* BEGIN Entries supplied *

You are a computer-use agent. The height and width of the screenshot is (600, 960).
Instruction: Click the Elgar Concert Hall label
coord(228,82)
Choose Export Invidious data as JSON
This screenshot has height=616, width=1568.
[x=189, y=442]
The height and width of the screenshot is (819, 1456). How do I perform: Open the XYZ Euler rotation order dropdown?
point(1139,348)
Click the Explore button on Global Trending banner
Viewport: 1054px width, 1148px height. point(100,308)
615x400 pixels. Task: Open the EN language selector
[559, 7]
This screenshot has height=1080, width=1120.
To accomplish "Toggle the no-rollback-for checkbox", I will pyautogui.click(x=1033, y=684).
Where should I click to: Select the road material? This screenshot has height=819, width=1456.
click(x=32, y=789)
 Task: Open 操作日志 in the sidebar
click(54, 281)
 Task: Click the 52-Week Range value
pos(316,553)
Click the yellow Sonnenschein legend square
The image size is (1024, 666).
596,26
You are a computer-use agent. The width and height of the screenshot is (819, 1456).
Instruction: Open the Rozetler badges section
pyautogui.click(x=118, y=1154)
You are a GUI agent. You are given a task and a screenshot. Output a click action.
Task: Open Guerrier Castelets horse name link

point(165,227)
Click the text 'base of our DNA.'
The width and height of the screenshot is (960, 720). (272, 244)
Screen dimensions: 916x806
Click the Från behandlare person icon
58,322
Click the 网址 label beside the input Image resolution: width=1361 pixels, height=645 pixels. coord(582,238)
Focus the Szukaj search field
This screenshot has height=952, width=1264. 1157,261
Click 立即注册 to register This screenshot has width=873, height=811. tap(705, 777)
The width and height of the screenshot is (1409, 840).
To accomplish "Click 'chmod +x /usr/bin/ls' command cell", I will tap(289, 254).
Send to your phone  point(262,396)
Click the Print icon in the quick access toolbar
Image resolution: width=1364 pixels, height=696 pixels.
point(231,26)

* END Entries supplied *

§ **Aim**: Reproduce every one of the records above, keeping each line unchanged.

§ **Full answer**:
You are a computer-use agent. The height and width of the screenshot is (600, 960).
Instruction: Click the Elgar Concert Hall label
coord(228,82)
Choose Export Invidious data as JSON
This screenshot has height=616, width=1568.
[x=189, y=442]
The height and width of the screenshot is (819, 1456). How do I perform: Open the XYZ Euler rotation order dropdown?
point(1139,348)
Click the Explore button on Global Trending banner
Viewport: 1054px width, 1148px height. point(100,308)
615x400 pixels. Task: Open the EN language selector
[559, 7]
This screenshot has height=1080, width=1120.
To accomplish "Toggle the no-rollback-for checkbox", I will pyautogui.click(x=1033, y=684).
Where should I click to: Select the road material? This screenshot has height=819, width=1456.
click(x=32, y=789)
 Task: Open 操作日志 in the sidebar
click(54, 281)
 Task: Click the 52-Week Range value
pos(316,553)
Click the yellow Sonnenschein legend square
The image size is (1024, 666).
596,26
You are a computer-use agent. The width and height of the screenshot is (819, 1456).
Instruction: Open the Rozetler badges section
pyautogui.click(x=118, y=1154)
You are a GUI agent. You are given a task and a screenshot. Output a click action.
Task: Open Guerrier Castelets horse name link

point(165,227)
Click the text 'base of our DNA.'
The width and height of the screenshot is (960, 720). (272, 244)
Screen dimensions: 916x806
Click the Från behandlare person icon
58,322
Click the 网址 label beside the input Image resolution: width=1361 pixels, height=645 pixels. coord(582,238)
Focus the Szukaj search field
This screenshot has height=952, width=1264. 1157,261
Click 立即注册 to register This screenshot has width=873, height=811. tap(705, 777)
The width and height of the screenshot is (1409, 840).
To accomplish "Click 'chmod +x /usr/bin/ls' command cell", I will tap(289, 254).
Send to your phone  point(262,396)
Click the Print icon in the quick access toolbar
Image resolution: width=1364 pixels, height=696 pixels.
point(231,26)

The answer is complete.